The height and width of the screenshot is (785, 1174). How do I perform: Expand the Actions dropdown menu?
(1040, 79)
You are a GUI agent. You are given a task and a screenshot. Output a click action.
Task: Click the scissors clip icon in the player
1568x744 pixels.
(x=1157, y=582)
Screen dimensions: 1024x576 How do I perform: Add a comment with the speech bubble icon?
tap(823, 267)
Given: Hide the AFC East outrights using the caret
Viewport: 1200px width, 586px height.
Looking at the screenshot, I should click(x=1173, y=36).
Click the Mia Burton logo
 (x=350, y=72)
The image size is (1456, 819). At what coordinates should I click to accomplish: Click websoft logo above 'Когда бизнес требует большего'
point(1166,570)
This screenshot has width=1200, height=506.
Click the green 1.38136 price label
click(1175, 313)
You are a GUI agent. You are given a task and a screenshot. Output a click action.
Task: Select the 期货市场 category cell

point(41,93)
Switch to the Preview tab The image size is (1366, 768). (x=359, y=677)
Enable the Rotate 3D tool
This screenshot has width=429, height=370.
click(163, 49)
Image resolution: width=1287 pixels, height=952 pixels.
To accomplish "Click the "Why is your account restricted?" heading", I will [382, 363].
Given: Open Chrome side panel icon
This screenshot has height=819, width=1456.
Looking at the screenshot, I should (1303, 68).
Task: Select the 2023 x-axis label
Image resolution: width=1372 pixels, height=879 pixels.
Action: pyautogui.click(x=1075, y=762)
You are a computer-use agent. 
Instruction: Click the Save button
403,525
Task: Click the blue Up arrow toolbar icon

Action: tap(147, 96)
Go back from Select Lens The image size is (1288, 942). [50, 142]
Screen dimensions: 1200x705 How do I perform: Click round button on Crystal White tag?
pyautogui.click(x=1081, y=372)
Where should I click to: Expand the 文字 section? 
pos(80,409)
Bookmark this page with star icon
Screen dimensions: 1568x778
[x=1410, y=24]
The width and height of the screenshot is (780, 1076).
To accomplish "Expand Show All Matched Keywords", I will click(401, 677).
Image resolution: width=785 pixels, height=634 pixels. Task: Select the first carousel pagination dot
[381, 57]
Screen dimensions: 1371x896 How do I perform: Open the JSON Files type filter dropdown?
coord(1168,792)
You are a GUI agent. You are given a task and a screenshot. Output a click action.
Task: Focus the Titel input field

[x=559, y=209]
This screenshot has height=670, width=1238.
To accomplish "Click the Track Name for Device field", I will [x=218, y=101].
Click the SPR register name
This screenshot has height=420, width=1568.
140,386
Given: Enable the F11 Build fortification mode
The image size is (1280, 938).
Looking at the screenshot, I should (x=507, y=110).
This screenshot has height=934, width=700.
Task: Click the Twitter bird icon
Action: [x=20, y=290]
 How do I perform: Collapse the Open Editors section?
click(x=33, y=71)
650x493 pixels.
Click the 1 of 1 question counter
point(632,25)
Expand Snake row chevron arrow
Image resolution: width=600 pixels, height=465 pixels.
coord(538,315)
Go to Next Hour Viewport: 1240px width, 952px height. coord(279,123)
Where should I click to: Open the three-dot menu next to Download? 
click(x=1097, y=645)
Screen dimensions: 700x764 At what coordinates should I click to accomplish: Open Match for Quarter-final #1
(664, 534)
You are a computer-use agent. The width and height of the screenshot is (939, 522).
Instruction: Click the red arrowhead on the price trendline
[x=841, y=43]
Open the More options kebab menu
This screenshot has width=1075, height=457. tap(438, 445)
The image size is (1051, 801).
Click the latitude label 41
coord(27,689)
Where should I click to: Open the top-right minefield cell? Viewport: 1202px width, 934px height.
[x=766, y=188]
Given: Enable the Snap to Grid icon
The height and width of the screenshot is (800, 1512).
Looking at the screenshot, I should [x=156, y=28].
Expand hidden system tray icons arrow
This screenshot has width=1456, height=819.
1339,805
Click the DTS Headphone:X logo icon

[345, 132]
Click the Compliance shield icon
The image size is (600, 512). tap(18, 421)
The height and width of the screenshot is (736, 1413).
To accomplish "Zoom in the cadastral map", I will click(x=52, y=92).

▶ _Short problem_
Please extract each line from the rows above that contains the word "logo", treating uppercase and lowercase as different.

▶ _Final result_
Click the Mia Burton logo
The image size is (1456, 819). At what coordinates should I click to accomplish: Click websoft logo above 'Когда бизнес требует большего'
Click the DTS Headphone:X logo icon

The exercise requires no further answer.